= STATED EXERCISE =
Please revise the data below by replacing "Instruction" with "Objective" and leaving everything else unchanged.

•••

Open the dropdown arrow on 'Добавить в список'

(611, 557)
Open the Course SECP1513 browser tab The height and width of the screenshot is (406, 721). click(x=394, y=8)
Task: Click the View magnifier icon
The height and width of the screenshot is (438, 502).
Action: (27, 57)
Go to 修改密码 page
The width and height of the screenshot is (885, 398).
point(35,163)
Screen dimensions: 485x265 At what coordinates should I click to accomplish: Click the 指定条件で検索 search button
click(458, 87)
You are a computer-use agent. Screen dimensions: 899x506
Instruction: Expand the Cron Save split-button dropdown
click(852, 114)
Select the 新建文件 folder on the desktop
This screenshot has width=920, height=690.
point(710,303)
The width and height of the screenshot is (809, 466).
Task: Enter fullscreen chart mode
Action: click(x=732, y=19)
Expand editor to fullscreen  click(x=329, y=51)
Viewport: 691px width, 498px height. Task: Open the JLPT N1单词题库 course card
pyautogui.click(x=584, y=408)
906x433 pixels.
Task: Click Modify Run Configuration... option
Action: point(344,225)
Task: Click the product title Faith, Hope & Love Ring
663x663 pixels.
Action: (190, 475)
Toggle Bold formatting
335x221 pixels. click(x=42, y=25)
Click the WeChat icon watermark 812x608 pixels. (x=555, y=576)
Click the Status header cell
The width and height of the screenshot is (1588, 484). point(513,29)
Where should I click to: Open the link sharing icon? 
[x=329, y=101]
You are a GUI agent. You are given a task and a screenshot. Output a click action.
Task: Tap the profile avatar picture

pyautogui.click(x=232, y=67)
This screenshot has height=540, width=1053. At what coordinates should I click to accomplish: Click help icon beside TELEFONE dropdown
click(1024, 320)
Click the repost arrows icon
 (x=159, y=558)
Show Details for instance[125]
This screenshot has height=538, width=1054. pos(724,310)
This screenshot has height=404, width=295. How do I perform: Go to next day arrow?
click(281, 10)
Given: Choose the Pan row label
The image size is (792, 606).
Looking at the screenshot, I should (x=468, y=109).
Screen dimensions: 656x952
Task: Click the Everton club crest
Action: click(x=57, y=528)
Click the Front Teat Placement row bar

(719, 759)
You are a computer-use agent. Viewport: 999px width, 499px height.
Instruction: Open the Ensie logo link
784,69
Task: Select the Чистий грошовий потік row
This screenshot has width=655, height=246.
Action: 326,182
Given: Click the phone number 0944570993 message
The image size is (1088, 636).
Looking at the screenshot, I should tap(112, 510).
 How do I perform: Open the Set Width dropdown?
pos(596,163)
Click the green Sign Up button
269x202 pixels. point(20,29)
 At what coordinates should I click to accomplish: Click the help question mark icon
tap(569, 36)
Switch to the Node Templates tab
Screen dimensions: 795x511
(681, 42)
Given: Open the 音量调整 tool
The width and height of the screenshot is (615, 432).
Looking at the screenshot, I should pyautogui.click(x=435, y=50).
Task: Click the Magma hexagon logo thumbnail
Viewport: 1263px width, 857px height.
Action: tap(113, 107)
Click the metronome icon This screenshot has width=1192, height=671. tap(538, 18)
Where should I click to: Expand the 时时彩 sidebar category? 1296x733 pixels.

•••

= THE RESPONSE =
Open the dropdown arrow on 'Добавить в список'

(611, 557)
Open the Course SECP1513 browser tab The height and width of the screenshot is (406, 721). click(x=394, y=8)
Task: Click the View magnifier icon
The height and width of the screenshot is (438, 502).
Action: (27, 57)
Go to 修改密码 page
The width and height of the screenshot is (885, 398).
point(35,163)
Screen dimensions: 485x265 At what coordinates should I click to accomplish: Click the 指定条件で検索 search button
click(458, 87)
You are a computer-use agent. Screen dimensions: 899x506
Objective: Expand the Cron Save split-button dropdown
click(852, 114)
Select the 新建文件 folder on the desktop
This screenshot has width=920, height=690.
point(710,303)
The width and height of the screenshot is (809, 466).
Task: Enter fullscreen chart mode
Action: click(x=732, y=19)
Expand editor to fullscreen  click(x=329, y=51)
Viewport: 691px width, 498px height. Task: Open the JLPT N1单词题库 course card
pyautogui.click(x=584, y=408)
906x433 pixels.
Task: Click Modify Run Configuration... option
Action: point(344,225)
Task: Click the product title Faith, Hope & Love Ring
663x663 pixels.
Action: (190, 475)
Toggle Bold formatting
335x221 pixels. click(x=42, y=25)
Click the WeChat icon watermark 812x608 pixels. (x=555, y=576)
Click the Status header cell
The width and height of the screenshot is (1588, 484). point(513,29)
Where should I click to: Open the link sharing icon? 
[x=329, y=101]
You are a GUI agent. You are given a task and a screenshot. Output a click action.
Task: Tap the profile avatar picture

pyautogui.click(x=232, y=67)
This screenshot has height=540, width=1053. At what coordinates should I click to accomplish: Click help icon beside TELEFONE dropdown
click(1024, 320)
Click the repost arrows icon
 (x=159, y=558)
Show Details for instance[125]
This screenshot has height=538, width=1054. pos(724,310)
This screenshot has height=404, width=295. How do I perform: Go to next day arrow?
click(281, 10)
Given: Choose the Pan row label
The image size is (792, 606).
Looking at the screenshot, I should (x=468, y=109).
Screen dimensions: 656x952
Task: Click the Everton club crest
Action: click(x=57, y=528)
Click the Front Teat Placement row bar

(719, 759)
You are a computer-use agent. Viewport: 999px width, 499px height.
Objective: Open the Ensie logo link
784,69
Task: Select the Чистий грошовий потік row
This screenshot has width=655, height=246.
Action: 326,182
Given: Click the phone number 0944570993 message
The image size is (1088, 636).
Looking at the screenshot, I should tap(112, 510).
 How do I perform: Open the Set Width dropdown?
pos(596,163)
Click the green Sign Up button
269x202 pixels. point(20,29)
 At what coordinates should I click to accomplish: Click the help question mark icon
tap(569, 36)
Switch to the Node Templates tab
Screen dimensions: 795x511
(681, 42)
Given: Open the 音量调整 tool
The width and height of the screenshot is (615, 432).
Looking at the screenshot, I should pyautogui.click(x=435, y=50).
Task: Click the Magma hexagon logo thumbnail
Viewport: 1263px width, 857px height.
Action: tap(113, 107)
Click the metronome icon This screenshot has width=1192, height=671. tap(538, 18)
Where should I click to: Expand the 时时彩 sidebar category? 1296x733 pixels.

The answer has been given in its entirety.